The majority of HPC systems are clusters, which are aggregations of compute nodes connected via some interconnect, such as Ethernet or InfiniBand (IB). Clusters can range in size from a small handful of nodes to tens of thousands of nodes. HPC clusters exist to run HPC jobs, and the placement of those jobs in the cluster is handled by a distributed resource manager (DRM). DRM is the middleware that provides the ability for HPC users to launch their HPC jobs onto an HPC cluster in a load-balanced fashion.
Users typically use command-line interfaces to specify the characteristics of the job or jobs they want to run, the DRM then enqueues those requests and schedules the jobs to run on the least loaded, appropriately configured nodes in the cluster.

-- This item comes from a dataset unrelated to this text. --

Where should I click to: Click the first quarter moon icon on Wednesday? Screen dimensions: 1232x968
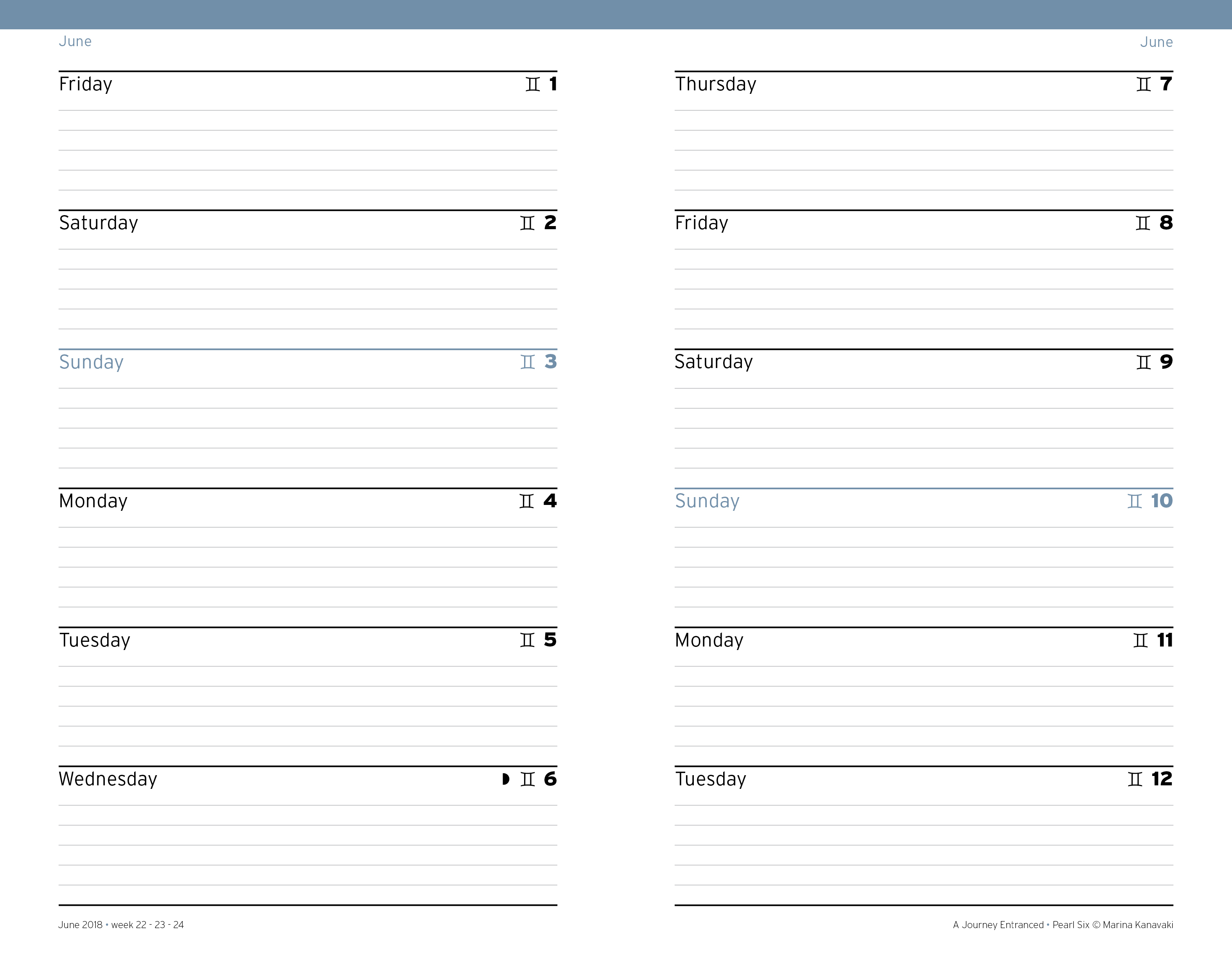[x=506, y=779]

There are many DRMs available, both open source and commercial. Examples include Grid Engine (Univa), LSF (IBM), Torque, Portable Batch System (PBS), and Slurm. DRMs are also called batch schedulers. IB is a high-bandwidth, low-latency interconnect, commonly used in HPC environments to boost the performance of code/applications/jobs and to increase filesystem performance. IB is not Ethernet, it does not use TCP or any of the standard networking stack, and it is currently usable in a virtual environment only via VM direct path I/O (passthrough mode).
The purpose of this chapter is not to explain how virtualization works. x86 virtualization has evolved from its invention at Stanford in the late 1990s using a purely software-based approach to the current situation in which both Intel and AMD have added successively more hardware support for virtualization, such as CPU, memory, and I/O. These hardware enhancements, along with increasingly sophisticated virtualization software, have greatly improved the performance for an ever-growing number of workloads. This is an important point to make because HPC people have often heard that the performance of HPC applications is very poor when they get virtualized with some cases but run extremely well, even very close to native performance, in most of the cases. Massive consolidation isn't appropriate for HPC environments, so the values of virtualization for HPC can be utilized elsewhere.

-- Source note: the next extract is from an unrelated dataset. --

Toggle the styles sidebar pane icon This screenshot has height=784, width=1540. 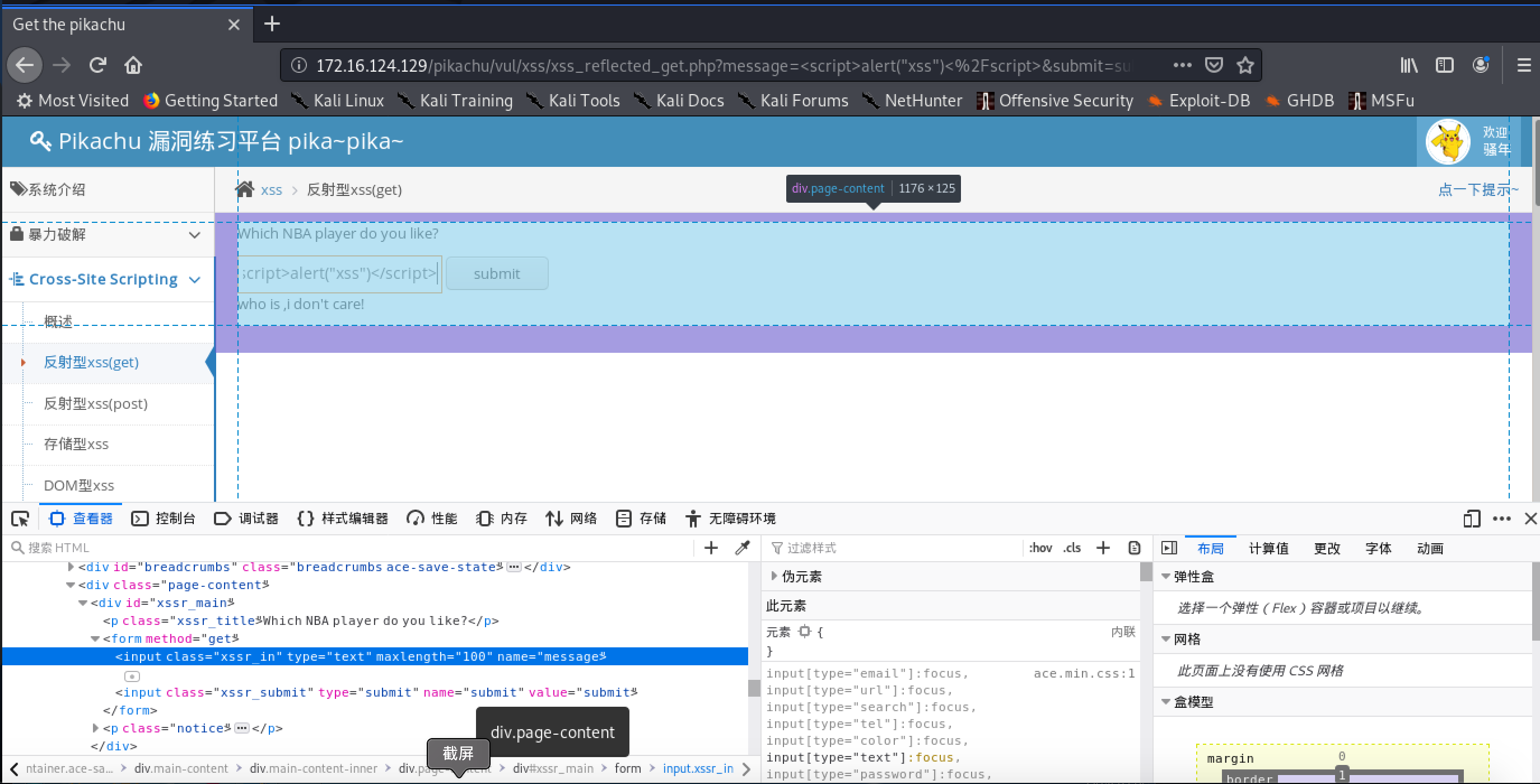coord(1169,548)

We will now learn the use cases for virtualization in HPC that have been identified by customers and through our own research. Because HPC includes such a wide variety of workloads and environments, some of these will resonate more with specific customers than others. HPC clusters host a single, standard OS and application stack across all hosts as uniformity enables us to schedule jobs easily by limiting the options in these environments for different use cases, such as multiple user groups needing to be served from a single shared resource. Because these traditional clusters can't satisfy the needs of multiple groups, they encourage the creation of specialized islands of compute scattered across an organization, which is inefficient and expensive.